WORK INSTRUCTIONS
Return the lines below word for word, beginning with the line that contains "You are a computer-use agent. Image resolution: width=1079" and continuing through the line that contains "Action: coord(381,324)".

[Some records]
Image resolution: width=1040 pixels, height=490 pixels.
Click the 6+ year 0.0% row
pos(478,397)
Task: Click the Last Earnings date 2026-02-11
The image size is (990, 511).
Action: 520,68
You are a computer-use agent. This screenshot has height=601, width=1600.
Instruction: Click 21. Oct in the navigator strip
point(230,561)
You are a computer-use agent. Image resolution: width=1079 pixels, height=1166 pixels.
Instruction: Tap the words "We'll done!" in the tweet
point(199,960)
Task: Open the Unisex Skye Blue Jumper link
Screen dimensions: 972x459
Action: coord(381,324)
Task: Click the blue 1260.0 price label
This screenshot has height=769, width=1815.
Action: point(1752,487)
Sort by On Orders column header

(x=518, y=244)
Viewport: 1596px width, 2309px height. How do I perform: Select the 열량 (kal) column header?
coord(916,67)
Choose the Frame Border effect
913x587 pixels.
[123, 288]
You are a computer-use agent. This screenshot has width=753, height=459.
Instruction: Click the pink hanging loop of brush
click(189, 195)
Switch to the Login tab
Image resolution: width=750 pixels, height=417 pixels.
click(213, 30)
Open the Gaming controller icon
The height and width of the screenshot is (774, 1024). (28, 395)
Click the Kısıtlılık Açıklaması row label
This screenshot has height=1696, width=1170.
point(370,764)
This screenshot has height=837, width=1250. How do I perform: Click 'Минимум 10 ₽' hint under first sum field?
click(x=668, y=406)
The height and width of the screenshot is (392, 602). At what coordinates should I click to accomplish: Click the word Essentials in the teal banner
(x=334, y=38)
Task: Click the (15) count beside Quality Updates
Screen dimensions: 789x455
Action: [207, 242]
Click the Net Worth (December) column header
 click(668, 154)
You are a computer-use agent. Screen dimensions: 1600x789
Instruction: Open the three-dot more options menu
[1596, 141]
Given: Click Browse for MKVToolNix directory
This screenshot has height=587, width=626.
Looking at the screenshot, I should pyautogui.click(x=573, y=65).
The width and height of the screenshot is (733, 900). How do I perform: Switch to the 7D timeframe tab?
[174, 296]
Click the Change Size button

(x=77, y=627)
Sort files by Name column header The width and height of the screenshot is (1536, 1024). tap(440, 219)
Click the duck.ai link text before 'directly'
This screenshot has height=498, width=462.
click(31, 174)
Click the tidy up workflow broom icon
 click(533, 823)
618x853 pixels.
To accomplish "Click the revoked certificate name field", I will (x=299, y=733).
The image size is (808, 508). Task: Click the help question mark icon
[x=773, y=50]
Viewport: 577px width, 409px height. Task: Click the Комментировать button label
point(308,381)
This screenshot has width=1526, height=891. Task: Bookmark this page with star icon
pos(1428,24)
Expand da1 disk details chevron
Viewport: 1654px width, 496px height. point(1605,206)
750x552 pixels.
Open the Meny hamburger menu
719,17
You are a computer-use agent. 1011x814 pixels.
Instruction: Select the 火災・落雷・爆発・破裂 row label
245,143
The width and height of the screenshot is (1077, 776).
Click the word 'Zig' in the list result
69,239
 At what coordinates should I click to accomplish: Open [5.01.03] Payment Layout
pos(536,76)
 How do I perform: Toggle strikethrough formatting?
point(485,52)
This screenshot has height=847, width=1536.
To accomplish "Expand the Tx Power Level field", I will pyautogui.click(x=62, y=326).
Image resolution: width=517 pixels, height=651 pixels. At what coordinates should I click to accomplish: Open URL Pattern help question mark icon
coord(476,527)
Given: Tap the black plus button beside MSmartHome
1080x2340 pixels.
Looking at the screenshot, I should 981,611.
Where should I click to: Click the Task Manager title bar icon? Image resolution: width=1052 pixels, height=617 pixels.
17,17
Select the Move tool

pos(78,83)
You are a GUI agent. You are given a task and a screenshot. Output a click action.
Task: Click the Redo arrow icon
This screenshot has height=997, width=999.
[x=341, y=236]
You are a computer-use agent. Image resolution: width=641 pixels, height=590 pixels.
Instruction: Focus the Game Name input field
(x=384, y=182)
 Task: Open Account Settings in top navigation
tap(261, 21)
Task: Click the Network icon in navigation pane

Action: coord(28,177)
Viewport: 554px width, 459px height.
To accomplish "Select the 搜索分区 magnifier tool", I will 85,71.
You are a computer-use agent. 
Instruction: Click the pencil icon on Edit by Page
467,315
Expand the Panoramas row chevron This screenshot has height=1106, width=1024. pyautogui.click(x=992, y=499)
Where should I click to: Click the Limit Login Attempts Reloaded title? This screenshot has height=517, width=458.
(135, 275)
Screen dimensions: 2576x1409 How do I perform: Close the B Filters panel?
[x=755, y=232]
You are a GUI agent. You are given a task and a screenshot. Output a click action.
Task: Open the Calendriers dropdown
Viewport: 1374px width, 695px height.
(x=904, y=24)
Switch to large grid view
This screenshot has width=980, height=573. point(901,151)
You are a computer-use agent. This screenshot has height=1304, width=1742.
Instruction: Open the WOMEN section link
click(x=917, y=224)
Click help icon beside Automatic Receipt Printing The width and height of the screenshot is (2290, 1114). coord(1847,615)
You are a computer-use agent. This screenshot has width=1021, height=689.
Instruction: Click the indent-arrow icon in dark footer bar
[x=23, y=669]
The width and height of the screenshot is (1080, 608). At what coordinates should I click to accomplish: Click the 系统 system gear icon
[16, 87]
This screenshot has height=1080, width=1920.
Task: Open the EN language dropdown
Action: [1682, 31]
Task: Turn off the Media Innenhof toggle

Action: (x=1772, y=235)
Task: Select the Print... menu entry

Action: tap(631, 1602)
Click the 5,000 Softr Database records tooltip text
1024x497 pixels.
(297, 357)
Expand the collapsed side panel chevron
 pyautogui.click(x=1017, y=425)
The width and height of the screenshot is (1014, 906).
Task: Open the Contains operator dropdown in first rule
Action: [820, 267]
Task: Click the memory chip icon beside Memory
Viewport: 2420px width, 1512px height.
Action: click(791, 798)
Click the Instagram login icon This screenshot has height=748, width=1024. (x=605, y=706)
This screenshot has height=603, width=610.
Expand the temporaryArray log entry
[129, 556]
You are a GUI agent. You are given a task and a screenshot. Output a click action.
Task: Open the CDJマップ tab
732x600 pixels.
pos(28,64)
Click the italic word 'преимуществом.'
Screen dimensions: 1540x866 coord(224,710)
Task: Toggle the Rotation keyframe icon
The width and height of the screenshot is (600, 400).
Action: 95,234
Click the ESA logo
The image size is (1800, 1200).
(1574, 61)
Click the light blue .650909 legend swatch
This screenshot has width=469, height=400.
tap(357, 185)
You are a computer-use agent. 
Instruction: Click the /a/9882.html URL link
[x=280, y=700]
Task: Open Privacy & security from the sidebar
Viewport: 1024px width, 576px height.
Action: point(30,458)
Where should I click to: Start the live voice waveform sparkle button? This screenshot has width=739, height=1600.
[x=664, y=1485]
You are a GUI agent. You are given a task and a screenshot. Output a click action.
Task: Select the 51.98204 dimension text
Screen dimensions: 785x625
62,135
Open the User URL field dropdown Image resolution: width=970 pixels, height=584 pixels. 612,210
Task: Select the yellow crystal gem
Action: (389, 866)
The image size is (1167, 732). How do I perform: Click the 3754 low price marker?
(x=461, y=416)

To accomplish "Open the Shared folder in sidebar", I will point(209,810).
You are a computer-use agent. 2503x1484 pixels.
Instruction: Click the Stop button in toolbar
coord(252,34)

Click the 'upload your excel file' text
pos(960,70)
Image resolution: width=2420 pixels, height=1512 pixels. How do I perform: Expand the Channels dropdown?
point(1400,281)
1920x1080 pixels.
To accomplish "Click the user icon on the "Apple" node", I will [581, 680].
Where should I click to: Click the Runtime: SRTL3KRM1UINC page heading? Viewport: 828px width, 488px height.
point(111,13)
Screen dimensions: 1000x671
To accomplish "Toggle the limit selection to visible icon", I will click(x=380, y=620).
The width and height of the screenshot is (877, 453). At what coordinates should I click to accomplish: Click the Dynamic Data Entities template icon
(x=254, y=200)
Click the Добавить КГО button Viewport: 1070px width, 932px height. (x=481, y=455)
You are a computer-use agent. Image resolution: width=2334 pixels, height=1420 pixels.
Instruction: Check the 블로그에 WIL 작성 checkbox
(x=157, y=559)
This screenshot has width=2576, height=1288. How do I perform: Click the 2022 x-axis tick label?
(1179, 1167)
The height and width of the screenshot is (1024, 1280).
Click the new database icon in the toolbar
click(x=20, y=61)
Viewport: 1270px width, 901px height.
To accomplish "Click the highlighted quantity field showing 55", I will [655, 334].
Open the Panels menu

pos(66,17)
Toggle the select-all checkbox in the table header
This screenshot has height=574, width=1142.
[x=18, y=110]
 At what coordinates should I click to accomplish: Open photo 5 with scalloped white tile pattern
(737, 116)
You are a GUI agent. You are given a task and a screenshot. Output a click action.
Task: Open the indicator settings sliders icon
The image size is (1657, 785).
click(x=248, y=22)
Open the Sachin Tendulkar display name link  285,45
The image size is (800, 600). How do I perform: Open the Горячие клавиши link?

SOLUTION FOR THIS PROBLEM
You are a computer-use agent. Image resolution: width=1079 pixels, height=1166 pixels.
Instruction: Tap the words "We'll done!" in the tweet
point(199,960)
Task: Open the Unisex Skye Blue Jumper link
Screen dimensions: 972x459
Action: coord(381,324)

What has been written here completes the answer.